Diferente da aposentadoria comum, a aposentadoria especial é destinada a servidores que exercem suas funções expostos a agentes nocivos (químicos, físicos ou biológicos) ou em atividades de risco, como policiais, profissionais da saúde e engenheiros que atuam em ambientes insalubres. Por muito tempo, havia dúvida se esses servidores poderiam se aposentar com direito à integralidade (cálculo com base no último salário da ativa) e à paridade (direito aos mesmos reajustes concedidos aos servidores em atividade), já que se aposentam com tempo de contribuição reduzido.
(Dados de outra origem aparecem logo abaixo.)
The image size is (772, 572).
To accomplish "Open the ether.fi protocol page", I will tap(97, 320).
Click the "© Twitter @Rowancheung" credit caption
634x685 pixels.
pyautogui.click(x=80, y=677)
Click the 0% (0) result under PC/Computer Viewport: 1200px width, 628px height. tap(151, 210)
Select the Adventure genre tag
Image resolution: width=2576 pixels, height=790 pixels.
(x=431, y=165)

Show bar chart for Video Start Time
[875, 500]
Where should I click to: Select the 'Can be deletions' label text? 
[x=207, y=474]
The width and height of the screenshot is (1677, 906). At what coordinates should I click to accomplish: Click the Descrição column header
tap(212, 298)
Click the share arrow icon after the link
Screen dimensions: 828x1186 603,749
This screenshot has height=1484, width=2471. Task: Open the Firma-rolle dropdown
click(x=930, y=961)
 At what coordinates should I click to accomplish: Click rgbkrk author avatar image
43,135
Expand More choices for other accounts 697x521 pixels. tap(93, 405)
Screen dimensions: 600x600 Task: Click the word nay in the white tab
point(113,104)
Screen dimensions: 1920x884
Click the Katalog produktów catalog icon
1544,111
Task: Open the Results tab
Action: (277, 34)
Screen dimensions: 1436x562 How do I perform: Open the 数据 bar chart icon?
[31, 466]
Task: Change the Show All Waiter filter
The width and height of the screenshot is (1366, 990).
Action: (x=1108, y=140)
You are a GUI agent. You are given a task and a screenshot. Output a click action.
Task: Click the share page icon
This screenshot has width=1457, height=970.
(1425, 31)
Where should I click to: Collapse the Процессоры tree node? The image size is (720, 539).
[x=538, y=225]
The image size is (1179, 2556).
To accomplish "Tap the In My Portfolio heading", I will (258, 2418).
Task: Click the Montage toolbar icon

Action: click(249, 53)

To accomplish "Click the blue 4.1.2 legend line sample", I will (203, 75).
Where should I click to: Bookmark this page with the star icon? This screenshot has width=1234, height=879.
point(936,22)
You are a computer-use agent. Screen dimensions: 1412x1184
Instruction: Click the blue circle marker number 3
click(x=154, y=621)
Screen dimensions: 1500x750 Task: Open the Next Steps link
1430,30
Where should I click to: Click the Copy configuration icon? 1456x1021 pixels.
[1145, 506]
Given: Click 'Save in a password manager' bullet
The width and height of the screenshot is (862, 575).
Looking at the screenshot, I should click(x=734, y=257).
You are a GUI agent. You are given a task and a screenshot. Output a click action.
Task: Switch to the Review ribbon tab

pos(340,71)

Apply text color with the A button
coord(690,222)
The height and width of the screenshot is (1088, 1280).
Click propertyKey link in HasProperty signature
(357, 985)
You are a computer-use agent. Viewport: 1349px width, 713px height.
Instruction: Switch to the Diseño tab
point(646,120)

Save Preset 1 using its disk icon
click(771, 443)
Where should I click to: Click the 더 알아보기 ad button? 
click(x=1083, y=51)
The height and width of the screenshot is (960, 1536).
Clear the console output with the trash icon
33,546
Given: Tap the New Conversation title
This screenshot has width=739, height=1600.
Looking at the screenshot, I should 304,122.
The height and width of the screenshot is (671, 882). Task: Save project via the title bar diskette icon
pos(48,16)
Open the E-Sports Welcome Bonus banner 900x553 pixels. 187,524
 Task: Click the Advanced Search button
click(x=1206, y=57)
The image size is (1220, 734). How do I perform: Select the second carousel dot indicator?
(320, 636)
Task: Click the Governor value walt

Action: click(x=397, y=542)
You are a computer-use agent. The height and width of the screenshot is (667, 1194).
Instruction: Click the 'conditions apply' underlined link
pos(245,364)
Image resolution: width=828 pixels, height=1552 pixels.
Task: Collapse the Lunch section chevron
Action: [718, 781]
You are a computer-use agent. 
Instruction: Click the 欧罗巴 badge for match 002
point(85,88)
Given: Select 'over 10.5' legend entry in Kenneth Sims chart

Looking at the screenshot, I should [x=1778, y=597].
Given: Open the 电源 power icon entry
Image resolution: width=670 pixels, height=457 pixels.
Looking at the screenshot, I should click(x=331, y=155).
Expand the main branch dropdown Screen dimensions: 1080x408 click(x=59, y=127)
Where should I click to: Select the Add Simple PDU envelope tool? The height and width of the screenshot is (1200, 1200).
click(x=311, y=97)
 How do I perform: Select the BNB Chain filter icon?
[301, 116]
Por meio do Tema 1.019, recentemente julgado, o Supremo Tribunal Federal (STF) definiu as regras de cálculo para essa modalidade de aposentadoria. A grande conquista para a categoria é a confirmação de que o servidor tem direito à integralidade e à paridade, desde que tenha ingressado no serviço público até 31 de dezembro de 2003 (data da Emenda Constitucional nº 41) e atenda aos requisitos específicos da lei que rege sua carreira. Antes dessa decisão, muitos órgãos calculavam o benefício pela média das remunerações (considerando 80% das maiores contribuições), o que resultava em um valor inferior ao último vencimento recebido na ativa. A decisão tem repercussão geral, o que significa que deverá ser aplicada por todos os tribunais e órgãos administrativos do Brasil, tanto em ações judiciais quanto em pedidos administrativos. Isso garante segurança jurídica e previsibilidade para quem planeja requerer a aposentadoria especial.
Os servidores que ingressaram após 31 de dezembro de 2003 não possuem direito automático à integralidade. Para estes, o cálculo segue a regra das médias ou as diretrizes da Reforma da Previdência de 2019, conforme a legislação local. Quem se aposentou pelas "médias", mas cumpria os requisitos para a integralidade, pode buscar a revisão do benefício (respeitado o prazo prescricional de 5 anos).